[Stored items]
________
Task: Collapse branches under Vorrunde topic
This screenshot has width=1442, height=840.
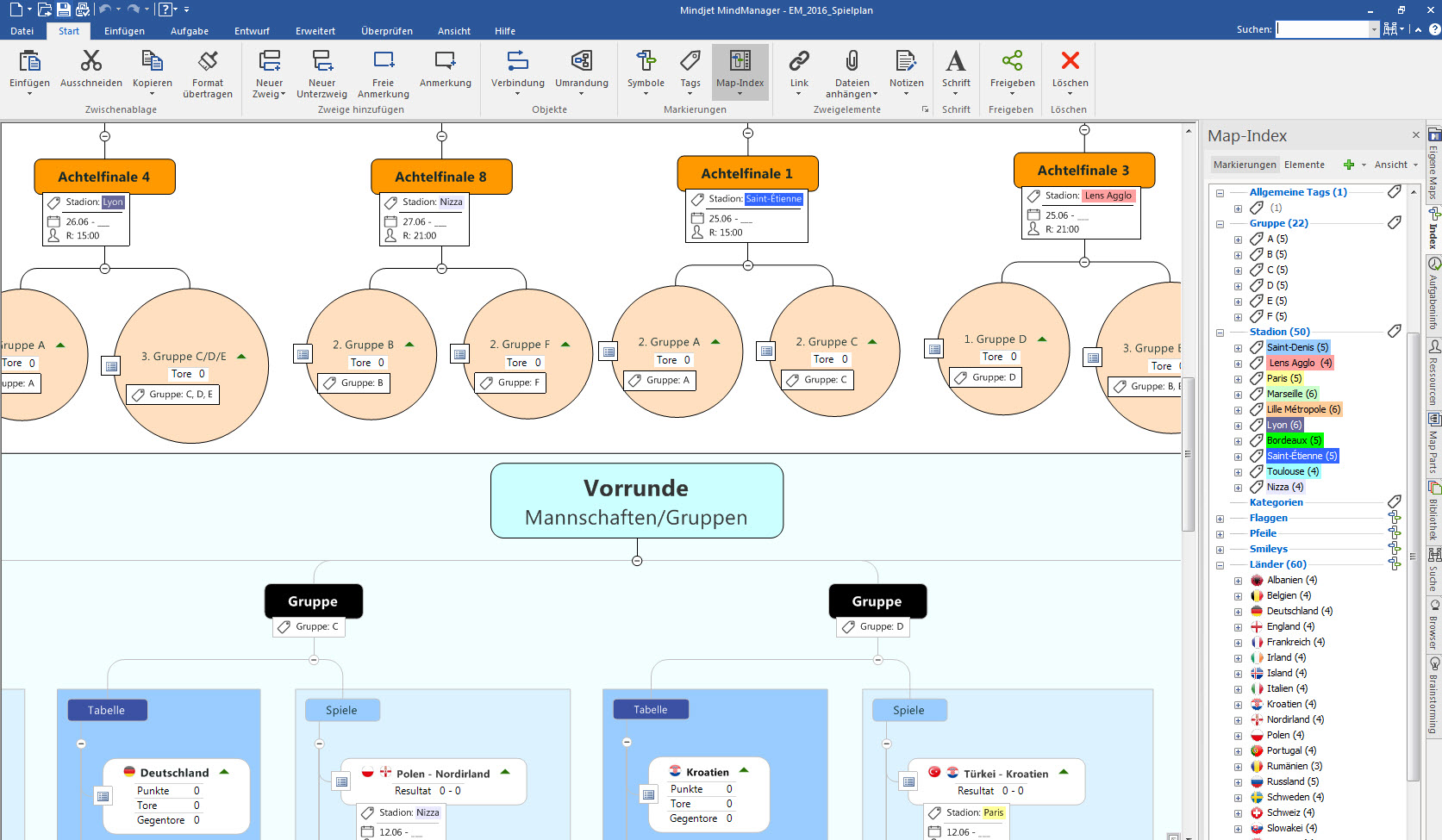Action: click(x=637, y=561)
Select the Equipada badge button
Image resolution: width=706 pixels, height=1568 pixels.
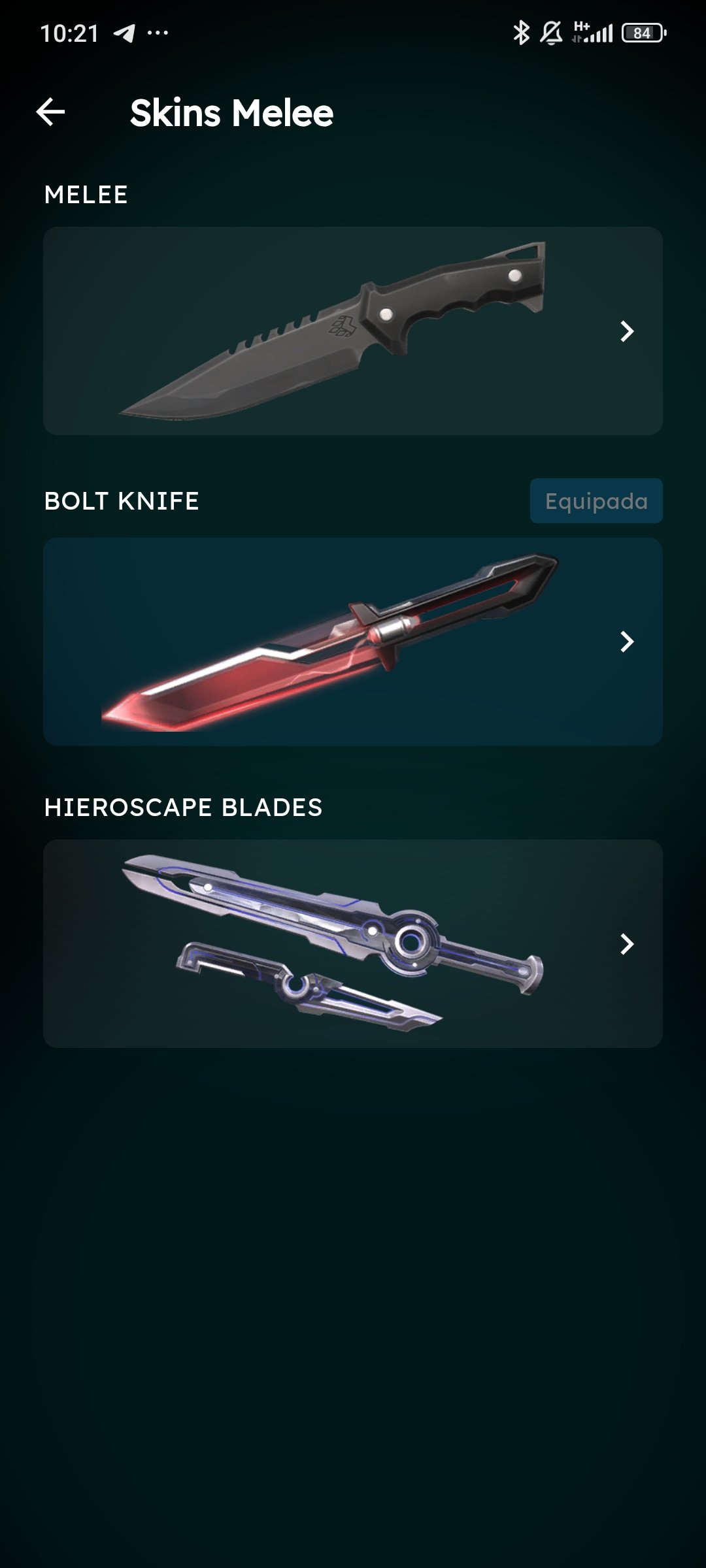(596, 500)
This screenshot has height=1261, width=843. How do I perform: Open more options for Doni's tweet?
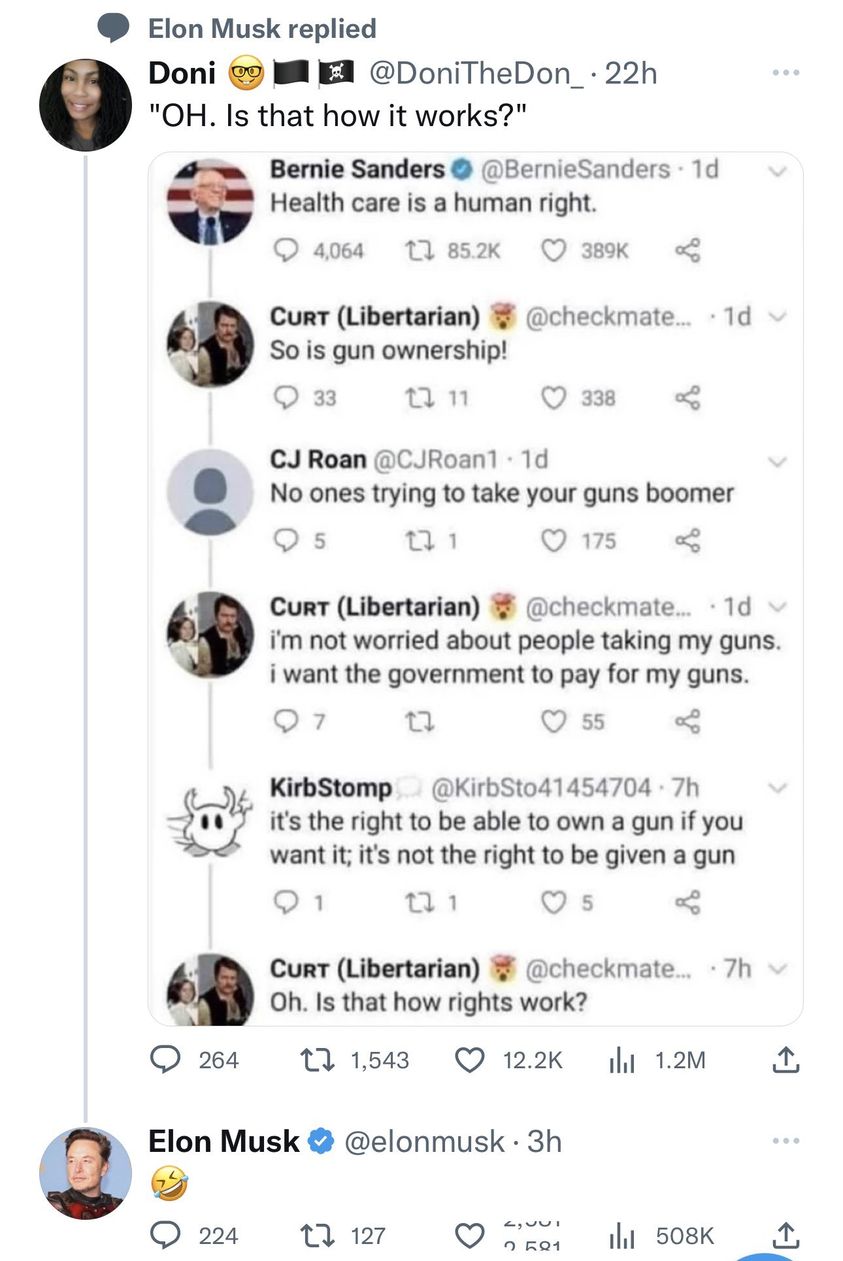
________
What you should do » Every entry above should be written out again verbatim, with no pictures included.

Answer box »
Task: Collapse branches under Vorrunde topic
This screenshot has width=1442, height=840.
Action: click(x=637, y=561)
Select the Equipada badge button
Image resolution: width=706 pixels, height=1568 pixels.
(596, 500)
This screenshot has height=1261, width=843. How do I perform: Open more options for Doni's tweet?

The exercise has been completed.